◆ **WHAT NEEDS TO BE DONE**:
Repeat the records below word for word.

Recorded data
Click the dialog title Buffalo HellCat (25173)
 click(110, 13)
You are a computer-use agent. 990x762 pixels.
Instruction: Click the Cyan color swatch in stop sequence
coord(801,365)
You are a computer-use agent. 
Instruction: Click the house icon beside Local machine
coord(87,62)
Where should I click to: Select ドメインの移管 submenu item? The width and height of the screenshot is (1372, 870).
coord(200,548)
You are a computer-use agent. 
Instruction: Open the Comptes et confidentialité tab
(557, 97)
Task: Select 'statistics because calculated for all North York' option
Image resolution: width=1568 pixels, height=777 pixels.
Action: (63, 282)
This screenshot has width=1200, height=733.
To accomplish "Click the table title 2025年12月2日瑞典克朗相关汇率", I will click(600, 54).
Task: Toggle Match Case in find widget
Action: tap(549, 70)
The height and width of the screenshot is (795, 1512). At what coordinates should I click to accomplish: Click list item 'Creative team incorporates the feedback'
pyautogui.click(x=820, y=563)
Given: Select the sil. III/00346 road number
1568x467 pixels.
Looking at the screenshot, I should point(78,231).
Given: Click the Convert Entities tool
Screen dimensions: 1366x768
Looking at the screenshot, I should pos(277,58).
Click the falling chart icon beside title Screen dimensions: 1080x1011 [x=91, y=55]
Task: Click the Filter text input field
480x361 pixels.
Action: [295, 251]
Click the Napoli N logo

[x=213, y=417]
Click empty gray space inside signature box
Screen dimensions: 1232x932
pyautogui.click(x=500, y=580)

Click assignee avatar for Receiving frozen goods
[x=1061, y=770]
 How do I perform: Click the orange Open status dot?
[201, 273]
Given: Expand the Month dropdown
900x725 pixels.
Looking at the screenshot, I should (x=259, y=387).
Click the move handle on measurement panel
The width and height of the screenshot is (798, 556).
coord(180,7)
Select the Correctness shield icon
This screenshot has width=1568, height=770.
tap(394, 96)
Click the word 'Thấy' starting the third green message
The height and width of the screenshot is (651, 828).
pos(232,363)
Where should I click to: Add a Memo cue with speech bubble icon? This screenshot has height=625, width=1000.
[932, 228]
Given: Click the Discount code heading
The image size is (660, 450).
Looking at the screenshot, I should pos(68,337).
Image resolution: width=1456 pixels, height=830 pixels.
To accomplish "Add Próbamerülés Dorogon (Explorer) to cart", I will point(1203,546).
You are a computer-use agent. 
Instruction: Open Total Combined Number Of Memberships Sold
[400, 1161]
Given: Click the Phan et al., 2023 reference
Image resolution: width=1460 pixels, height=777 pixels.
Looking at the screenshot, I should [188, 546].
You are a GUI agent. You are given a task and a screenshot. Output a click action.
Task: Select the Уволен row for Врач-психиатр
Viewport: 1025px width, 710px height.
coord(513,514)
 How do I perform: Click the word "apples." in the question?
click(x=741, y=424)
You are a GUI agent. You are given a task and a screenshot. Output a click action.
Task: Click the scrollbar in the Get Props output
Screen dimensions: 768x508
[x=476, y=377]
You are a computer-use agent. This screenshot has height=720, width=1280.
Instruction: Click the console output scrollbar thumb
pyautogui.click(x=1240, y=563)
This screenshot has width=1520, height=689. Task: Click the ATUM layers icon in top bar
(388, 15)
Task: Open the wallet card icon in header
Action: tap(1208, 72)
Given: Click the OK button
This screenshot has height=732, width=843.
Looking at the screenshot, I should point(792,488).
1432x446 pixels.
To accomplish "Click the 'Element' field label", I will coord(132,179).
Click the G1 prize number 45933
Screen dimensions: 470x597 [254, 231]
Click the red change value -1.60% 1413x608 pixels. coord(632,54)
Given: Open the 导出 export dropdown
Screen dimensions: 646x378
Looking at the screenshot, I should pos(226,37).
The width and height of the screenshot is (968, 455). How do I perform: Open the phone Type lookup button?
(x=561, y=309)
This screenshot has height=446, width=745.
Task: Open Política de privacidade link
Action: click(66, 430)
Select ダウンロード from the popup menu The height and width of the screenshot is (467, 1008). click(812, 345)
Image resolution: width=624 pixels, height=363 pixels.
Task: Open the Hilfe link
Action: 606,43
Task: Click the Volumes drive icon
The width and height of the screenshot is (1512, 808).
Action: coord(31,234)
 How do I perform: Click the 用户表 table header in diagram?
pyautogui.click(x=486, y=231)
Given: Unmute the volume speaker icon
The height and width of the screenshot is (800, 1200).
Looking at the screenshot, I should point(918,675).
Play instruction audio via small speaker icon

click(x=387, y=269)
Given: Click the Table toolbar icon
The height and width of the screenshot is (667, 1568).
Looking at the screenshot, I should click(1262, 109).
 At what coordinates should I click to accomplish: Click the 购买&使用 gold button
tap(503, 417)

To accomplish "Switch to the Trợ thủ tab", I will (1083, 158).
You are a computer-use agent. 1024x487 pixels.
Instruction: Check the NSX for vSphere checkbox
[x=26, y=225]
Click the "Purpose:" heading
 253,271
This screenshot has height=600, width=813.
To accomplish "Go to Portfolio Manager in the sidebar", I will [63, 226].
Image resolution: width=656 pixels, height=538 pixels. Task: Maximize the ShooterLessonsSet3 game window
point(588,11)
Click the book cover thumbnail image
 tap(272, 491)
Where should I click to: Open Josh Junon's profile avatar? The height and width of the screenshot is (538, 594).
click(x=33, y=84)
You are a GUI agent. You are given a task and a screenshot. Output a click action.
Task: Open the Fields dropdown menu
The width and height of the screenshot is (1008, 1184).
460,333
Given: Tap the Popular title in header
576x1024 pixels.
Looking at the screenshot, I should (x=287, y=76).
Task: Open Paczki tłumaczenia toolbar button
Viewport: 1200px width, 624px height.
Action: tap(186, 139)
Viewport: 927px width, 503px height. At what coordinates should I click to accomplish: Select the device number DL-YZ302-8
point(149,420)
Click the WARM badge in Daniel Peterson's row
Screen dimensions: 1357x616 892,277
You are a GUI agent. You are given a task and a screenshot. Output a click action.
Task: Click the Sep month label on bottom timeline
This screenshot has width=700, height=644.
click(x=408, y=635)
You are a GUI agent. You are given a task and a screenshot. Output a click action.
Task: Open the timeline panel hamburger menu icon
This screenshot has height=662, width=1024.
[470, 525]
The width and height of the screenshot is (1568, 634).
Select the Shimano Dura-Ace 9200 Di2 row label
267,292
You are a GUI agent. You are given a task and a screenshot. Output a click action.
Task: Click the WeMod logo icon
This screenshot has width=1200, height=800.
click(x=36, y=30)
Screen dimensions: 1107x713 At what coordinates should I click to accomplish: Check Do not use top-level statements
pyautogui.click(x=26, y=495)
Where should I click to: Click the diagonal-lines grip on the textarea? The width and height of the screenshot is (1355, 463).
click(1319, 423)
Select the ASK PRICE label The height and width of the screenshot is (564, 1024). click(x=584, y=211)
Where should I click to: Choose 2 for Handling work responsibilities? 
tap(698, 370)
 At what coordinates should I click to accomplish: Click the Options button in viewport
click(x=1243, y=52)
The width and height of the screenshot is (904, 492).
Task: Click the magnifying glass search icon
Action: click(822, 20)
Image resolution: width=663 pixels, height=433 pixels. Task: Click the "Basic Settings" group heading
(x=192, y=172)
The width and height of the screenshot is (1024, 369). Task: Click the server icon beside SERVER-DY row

◆ **OUTPUT FOR THIS EXERCISE**:
Click the dialog title Buffalo HellCat (25173)
 click(110, 13)
You are a computer-use agent. 990x762 pixels.
Instruction: Click the Cyan color swatch in stop sequence
coord(801,365)
You are a computer-use agent. 
Instruction: Click the house icon beside Local machine
coord(87,62)
Where should I click to: Select ドメインの移管 submenu item? The width and height of the screenshot is (1372, 870).
coord(200,548)
You are a computer-use agent. 
Instruction: Open the Comptes et confidentialité tab
(557, 97)
Task: Select 'statistics because calculated for all North York' option
Image resolution: width=1568 pixels, height=777 pixels.
Action: (63, 282)
This screenshot has width=1200, height=733.
To accomplish "Click the table title 2025年12月2日瑞典克朗相关汇率", I will click(600, 54).
Task: Toggle Match Case in find widget
Action: tap(549, 70)
The height and width of the screenshot is (795, 1512). At what coordinates should I click to accomplish: Click list item 'Creative team incorporates the feedback'
pyautogui.click(x=820, y=563)
Given: Select the sil. III/00346 road number
1568x467 pixels.
Looking at the screenshot, I should point(78,231).
Given: Click the Convert Entities tool
Screen dimensions: 1366x768
Looking at the screenshot, I should pos(277,58).
Click the falling chart icon beside title Screen dimensions: 1080x1011 [x=91, y=55]
Task: Click the Filter text input field
480x361 pixels.
Action: [295, 251]
Click the Napoli N logo

[x=213, y=417]
Click empty gray space inside signature box
Screen dimensions: 1232x932
pyautogui.click(x=500, y=580)

Click assignee avatar for Receiving frozen goods
[x=1061, y=770]
 How do I perform: Click the orange Open status dot?
[201, 273]
Given: Expand the Month dropdown
900x725 pixels.
Looking at the screenshot, I should (x=259, y=387).
Click the move handle on measurement panel
The width and height of the screenshot is (798, 556).
coord(180,7)
Select the Correctness shield icon
This screenshot has width=1568, height=770.
tap(394, 96)
Click the word 'Thấy' starting the third green message
The height and width of the screenshot is (651, 828).
pos(232,363)
Where should I click to: Add a Memo cue with speech bubble icon? This screenshot has height=625, width=1000.
[932, 228]
Given: Click the Discount code heading
The image size is (660, 450).
Looking at the screenshot, I should pos(68,337).
Image resolution: width=1456 pixels, height=830 pixels.
To accomplish "Add Próbamerülés Dorogon (Explorer) to cart", I will point(1203,546).
You are a computer-use agent. 
Instruction: Open Total Combined Number Of Memberships Sold
[400, 1161]
Given: Click the Phan et al., 2023 reference
Image resolution: width=1460 pixels, height=777 pixels.
Looking at the screenshot, I should [188, 546].
You are a GUI agent. You are given a task and a screenshot. Output a click action.
Task: Select the Уволен row for Врач-психиатр
Viewport: 1025px width, 710px height.
coord(513,514)
 How do I perform: Click the word "apples." in the question?
click(x=741, y=424)
You are a GUI agent. You are given a task and a screenshot. Output a click action.
Task: Click the scrollbar in the Get Props output
Screen dimensions: 768x508
[x=476, y=377]
You are a computer-use agent. This screenshot has height=720, width=1280.
Instruction: Click the console output scrollbar thumb
pyautogui.click(x=1240, y=563)
This screenshot has width=1520, height=689. Task: Click the ATUM layers icon in top bar
(388, 15)
Task: Open the wallet card icon in header
Action: tap(1208, 72)
Given: Click the OK button
This screenshot has height=732, width=843.
Looking at the screenshot, I should point(792,488).
1432x446 pixels.
To accomplish "Click the 'Element' field label", I will coord(132,179).
Click the G1 prize number 45933
Screen dimensions: 470x597 [254, 231]
Click the red change value -1.60% 1413x608 pixels. coord(632,54)
Given: Open the 导出 export dropdown
Screen dimensions: 646x378
Looking at the screenshot, I should pos(226,37).
The width and height of the screenshot is (968, 455). How do I perform: Open the phone Type lookup button?
(x=561, y=309)
This screenshot has height=446, width=745.
Task: Open Política de privacidade link
Action: click(66, 430)
Select ダウンロード from the popup menu The height and width of the screenshot is (467, 1008). click(812, 345)
Image resolution: width=624 pixels, height=363 pixels.
Task: Open the Hilfe link
Action: 606,43
Task: Click the Volumes drive icon
The width and height of the screenshot is (1512, 808).
Action: coord(31,234)
 How do I perform: Click the 用户表 table header in diagram?
pyautogui.click(x=486, y=231)
Given: Unmute the volume speaker icon
The height and width of the screenshot is (800, 1200).
Looking at the screenshot, I should point(918,675).
Play instruction audio via small speaker icon

click(x=387, y=269)
Given: Click the Table toolbar icon
The height and width of the screenshot is (667, 1568).
Looking at the screenshot, I should click(1262, 109).
 At what coordinates should I click to accomplish: Click the 购买&使用 gold button
tap(503, 417)

To accomplish "Switch to the Trợ thủ tab", I will (1083, 158).
You are a computer-use agent. 1024x487 pixels.
Instruction: Check the NSX for vSphere checkbox
[x=26, y=225]
Click the "Purpose:" heading
 253,271
This screenshot has height=600, width=813.
To accomplish "Go to Portfolio Manager in the sidebar", I will [63, 226].
Image resolution: width=656 pixels, height=538 pixels. Task: Maximize the ShooterLessonsSet3 game window
point(588,11)
Click the book cover thumbnail image
 tap(272, 491)
Where should I click to: Open Josh Junon's profile avatar? The height and width of the screenshot is (538, 594).
click(x=33, y=84)
You are a GUI agent. You are given a task and a screenshot. Output a click action.
Task: Open the Fields dropdown menu
The width and height of the screenshot is (1008, 1184).
460,333
Given: Tap the Popular title in header
576x1024 pixels.
Looking at the screenshot, I should (x=287, y=76).
Task: Open Paczki tłumaczenia toolbar button
Viewport: 1200px width, 624px height.
Action: tap(186, 139)
Viewport: 927px width, 503px height. At what coordinates should I click to accomplish: Select the device number DL-YZ302-8
point(149,420)
Click the WARM badge in Daniel Peterson's row
Screen dimensions: 1357x616 892,277
You are a GUI agent. You are given a task and a screenshot. Output a click action.
Task: Click the Sep month label on bottom timeline
This screenshot has width=700, height=644.
click(x=408, y=635)
You are a GUI agent. You are given a task and a screenshot. Output a click action.
Task: Open the timeline panel hamburger menu icon
This screenshot has height=662, width=1024.
[470, 525]
The width and height of the screenshot is (1568, 634).
Select the Shimano Dura-Ace 9200 Di2 row label
267,292
You are a GUI agent. You are given a task and a screenshot. Output a click action.
Task: Click the WeMod logo icon
This screenshot has width=1200, height=800.
click(x=36, y=30)
Screen dimensions: 1107x713 At what coordinates should I click to accomplish: Check Do not use top-level statements
pyautogui.click(x=26, y=495)
Where should I click to: Click the diagonal-lines grip on the textarea? The width and height of the screenshot is (1355, 463).
click(1319, 423)
Select the ASK PRICE label The height and width of the screenshot is (564, 1024). click(x=584, y=211)
Where should I click to: Choose 2 for Handling work responsibilities? 
tap(698, 370)
 At what coordinates should I click to accomplish: Click the Options button in viewport
click(x=1243, y=52)
The width and height of the screenshot is (904, 492).
Task: Click the magnifying glass search icon
Action: click(822, 20)
Image resolution: width=663 pixels, height=433 pixels. Task: Click the "Basic Settings" group heading
(x=192, y=172)
The width and height of the screenshot is (1024, 369). Task: Click the server icon beside SERVER-DY row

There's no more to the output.